The current situation involves different actors and different alleged offenses, but the mechanism is structurally identical. The question is whether the pardon power can be exercised wholesale to foreclose accountability before the legal process has even identified what accountability might entail. Ford's pardon of Nixon at least followed resignation and occurred after specific offenses had been investigated, even if charges were never filed. What is being contemplated now is categorically different: the use of pardons to create a prophylactic immunity zone around individuals who remain in political power.
The Founders debated the pardon power extensively. At the Constitutional Convention, George Mason objected that the president might "pardon crimes which were advised by himself" or "stop inquiry and prevent detection." James Madison responded that impeachment provided the safeguard: a president who abused the pardon power to cover his own crimes would be subject to removal. Edmund Randolph noted that the pardon power should not extend to treason cases involving the president's own administration, precisely to prevent self-dealing.
The Constitution adopted Madison's framework: broad pardon power, impeachment as check. But impeachment only functions if it is politically viable, and Johnson's acquittal demonstrated that a president can survive even egregious abuse if enough senators prioritize party loyalty over institutional duty. The structural failure is not in the Constitution's text but in the assumption that senators would act as the "independent" check the Framers envisioned.
The Observer's assessment is this: if universal or categorical pardons are issued to foreclose accountability for an entire political network, the constitutional system will face the same failure mode it confronted in 1868. Congress may investigate, may impeach, may convict—but if the political will is absent, the pardon power will have successfully nullified the rule of law.
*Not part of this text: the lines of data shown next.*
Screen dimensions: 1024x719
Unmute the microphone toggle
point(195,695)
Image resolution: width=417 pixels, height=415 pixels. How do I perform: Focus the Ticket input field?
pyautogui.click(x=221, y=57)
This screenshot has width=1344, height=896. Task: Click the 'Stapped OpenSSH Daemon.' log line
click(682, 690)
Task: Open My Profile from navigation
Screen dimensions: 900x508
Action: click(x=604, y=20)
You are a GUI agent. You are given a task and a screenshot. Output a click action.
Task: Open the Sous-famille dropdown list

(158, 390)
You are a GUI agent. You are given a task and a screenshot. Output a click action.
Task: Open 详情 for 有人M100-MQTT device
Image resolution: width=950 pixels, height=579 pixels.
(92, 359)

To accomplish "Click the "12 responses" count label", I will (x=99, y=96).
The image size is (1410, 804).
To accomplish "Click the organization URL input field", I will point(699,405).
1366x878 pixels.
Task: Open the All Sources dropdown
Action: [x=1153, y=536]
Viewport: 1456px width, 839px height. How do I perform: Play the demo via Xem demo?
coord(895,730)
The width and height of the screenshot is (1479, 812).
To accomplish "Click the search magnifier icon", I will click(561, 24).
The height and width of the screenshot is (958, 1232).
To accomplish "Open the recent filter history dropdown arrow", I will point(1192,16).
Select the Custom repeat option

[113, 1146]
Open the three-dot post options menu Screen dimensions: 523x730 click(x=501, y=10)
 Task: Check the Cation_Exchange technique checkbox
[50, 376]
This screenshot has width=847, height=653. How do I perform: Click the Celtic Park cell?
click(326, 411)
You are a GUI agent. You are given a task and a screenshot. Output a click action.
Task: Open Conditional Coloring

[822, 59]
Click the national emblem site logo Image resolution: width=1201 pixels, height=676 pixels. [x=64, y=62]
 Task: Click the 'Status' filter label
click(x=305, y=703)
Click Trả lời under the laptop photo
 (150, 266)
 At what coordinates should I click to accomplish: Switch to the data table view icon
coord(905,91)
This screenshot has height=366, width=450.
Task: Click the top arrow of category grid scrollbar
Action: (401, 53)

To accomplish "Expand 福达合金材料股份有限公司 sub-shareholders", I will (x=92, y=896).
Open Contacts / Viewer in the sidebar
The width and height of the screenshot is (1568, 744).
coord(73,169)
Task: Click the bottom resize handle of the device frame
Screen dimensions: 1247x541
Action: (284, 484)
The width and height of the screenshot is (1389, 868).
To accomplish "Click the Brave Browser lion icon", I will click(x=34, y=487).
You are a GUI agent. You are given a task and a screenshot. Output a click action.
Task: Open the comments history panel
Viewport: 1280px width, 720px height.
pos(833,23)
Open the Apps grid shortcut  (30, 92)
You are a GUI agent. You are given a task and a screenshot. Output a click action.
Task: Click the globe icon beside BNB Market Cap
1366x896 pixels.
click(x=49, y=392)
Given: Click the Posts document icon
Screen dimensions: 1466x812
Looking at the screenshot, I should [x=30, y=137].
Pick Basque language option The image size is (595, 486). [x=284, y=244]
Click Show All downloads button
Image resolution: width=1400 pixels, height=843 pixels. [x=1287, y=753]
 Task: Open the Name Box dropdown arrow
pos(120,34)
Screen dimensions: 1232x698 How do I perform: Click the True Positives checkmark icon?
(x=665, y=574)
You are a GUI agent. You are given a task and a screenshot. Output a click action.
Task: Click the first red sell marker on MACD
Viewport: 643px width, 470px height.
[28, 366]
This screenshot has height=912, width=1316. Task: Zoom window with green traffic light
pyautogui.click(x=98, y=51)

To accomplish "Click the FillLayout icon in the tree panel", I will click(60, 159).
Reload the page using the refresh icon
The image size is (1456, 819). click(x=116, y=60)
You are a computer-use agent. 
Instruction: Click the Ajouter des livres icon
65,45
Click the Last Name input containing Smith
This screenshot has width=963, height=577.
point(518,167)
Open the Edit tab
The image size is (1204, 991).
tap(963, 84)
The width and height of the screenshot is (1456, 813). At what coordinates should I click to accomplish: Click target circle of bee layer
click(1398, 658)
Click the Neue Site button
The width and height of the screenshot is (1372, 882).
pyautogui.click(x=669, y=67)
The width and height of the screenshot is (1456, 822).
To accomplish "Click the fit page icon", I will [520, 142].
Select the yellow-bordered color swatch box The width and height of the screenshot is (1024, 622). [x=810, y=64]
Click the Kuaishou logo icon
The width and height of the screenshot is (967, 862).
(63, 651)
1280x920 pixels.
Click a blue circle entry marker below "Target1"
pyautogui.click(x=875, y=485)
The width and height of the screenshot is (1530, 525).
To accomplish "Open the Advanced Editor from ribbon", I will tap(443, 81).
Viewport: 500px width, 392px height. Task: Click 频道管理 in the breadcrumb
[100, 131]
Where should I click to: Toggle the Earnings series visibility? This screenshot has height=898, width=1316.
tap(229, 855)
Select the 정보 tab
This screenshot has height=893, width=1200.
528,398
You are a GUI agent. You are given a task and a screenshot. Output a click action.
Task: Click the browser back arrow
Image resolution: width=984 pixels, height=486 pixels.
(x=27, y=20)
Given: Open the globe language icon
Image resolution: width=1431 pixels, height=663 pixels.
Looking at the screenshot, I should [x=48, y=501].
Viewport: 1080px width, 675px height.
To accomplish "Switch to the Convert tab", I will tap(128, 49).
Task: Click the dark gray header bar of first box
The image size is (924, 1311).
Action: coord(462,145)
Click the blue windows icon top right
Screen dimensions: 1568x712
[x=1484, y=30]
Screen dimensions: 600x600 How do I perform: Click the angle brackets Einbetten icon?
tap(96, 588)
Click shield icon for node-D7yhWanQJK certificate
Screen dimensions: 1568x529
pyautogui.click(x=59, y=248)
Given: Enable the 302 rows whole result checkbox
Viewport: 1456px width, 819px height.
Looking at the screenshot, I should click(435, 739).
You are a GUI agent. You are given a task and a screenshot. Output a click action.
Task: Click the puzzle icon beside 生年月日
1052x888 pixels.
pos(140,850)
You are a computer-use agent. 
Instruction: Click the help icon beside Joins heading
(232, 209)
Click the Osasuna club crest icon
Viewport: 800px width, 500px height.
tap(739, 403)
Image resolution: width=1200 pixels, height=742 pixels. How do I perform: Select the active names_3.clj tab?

The precedent will be established that a president with sufficient partisan support can shield himself and his allies from legal consequence, not by proving innocence, but by exercising clemency as a preemptive veto over the justice system.
Johnson's pardons produced a century of unresolved constitutional conflict. The question now is whether the American system has developed antibodies against that particular pathogen, or whether the structural vulnerability remains as acute as it was in 1868.